Mahmud was a little girl when her parents took a trip to the United States 20 years ago and never returned home. She now has a college degree and works in Michigan as a caregiver.
In 2016, she was called back to class the day after Trump’s election to meet with her parents and a lawyer and discuss next steps, such as whether to flee the country or go into hiding.
Since then, her situation has changed radically: Mahmud has just obtained permanent residence thanks to a relative, which means, in theory, that she is spared. She is even allowed to travel abroad and has visited Canada three times.
But on election night, she was struck by grief, thinking of the hundreds of thousands of other Dreamers who don’t have the security she found.
Driving home from work that evening, she heard about Trump’s first advance on the radio and tried not to cry while driving. She came home, opened several screens and crashed.
“I cried all night,” Mahmud said. “I couldn’t stop.”
She compares it to survivor’s guilt.
Mahmud promised her friends in the DACA movement that she would continue to support them and protest alongside them.
She described texting a friend after the election: “I will be your human shield if I have to be,” Mahmud said, remembering the message.

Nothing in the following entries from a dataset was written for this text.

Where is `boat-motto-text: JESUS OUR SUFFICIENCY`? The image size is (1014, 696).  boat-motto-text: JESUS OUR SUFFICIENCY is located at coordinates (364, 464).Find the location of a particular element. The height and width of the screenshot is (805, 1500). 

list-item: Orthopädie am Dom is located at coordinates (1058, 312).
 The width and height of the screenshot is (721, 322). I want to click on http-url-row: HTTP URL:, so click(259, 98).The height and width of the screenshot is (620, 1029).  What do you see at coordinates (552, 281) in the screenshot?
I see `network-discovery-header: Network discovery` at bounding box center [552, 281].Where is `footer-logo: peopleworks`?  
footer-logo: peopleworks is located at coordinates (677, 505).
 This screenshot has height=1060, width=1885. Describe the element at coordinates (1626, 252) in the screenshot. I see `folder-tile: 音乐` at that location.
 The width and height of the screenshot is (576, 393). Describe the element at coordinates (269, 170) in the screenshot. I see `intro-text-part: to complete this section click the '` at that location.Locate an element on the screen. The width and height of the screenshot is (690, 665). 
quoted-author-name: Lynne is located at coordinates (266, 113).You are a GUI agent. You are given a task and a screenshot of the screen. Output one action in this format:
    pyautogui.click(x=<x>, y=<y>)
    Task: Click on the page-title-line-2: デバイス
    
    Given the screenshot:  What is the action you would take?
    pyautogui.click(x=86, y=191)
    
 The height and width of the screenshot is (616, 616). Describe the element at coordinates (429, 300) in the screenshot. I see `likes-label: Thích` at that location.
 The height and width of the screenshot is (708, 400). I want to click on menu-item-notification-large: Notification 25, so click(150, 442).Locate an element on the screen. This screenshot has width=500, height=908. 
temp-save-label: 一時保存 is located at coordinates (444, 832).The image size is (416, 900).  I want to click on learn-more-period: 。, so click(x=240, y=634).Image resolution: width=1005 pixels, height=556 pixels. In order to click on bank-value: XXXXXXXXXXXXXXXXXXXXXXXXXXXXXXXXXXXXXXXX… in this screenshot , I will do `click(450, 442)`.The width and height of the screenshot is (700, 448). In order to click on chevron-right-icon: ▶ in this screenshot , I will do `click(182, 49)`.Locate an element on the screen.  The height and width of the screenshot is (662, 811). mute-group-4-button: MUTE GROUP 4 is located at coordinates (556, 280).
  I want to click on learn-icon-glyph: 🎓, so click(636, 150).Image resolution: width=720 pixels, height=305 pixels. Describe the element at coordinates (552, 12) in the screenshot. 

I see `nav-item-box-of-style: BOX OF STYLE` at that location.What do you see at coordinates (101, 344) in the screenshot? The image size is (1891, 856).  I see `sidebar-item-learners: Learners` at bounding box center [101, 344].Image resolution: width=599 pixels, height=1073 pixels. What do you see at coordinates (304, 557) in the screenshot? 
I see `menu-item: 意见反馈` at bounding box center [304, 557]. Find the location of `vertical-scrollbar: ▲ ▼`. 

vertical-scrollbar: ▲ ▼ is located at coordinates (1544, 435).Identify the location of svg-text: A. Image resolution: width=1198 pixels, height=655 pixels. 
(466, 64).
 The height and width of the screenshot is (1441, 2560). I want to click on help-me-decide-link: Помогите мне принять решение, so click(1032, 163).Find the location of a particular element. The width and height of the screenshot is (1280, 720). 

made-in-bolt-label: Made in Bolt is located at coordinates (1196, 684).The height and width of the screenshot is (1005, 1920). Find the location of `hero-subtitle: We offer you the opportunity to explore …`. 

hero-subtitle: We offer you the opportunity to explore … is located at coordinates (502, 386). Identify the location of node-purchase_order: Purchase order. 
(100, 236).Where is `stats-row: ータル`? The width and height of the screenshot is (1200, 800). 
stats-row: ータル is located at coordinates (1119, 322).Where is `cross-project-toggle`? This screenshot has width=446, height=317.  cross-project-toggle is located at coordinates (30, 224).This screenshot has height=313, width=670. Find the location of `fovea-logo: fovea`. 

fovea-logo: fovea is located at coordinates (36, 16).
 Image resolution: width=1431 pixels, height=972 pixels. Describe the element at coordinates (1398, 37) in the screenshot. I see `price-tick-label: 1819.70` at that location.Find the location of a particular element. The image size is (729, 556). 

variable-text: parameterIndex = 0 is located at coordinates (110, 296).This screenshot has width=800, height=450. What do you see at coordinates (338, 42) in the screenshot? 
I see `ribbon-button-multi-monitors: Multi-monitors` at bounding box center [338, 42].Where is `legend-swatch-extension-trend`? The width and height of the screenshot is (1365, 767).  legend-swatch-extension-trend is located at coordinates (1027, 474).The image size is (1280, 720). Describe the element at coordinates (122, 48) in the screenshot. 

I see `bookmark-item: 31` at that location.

But she recognizes that her own situation is not guaranteed. Trump and his team have I thought about undressing residence of certain people and challenging the US Constitution citizenship rules.
Being a human shield during a demonstration is also not without risk. A permanent resident could still be deported if found guilty of certain crimes.
For undocumented immigrants and their allies, the four years of fear begin when Trump takes the oath of office in Washington, D.C., Monday at noon ET.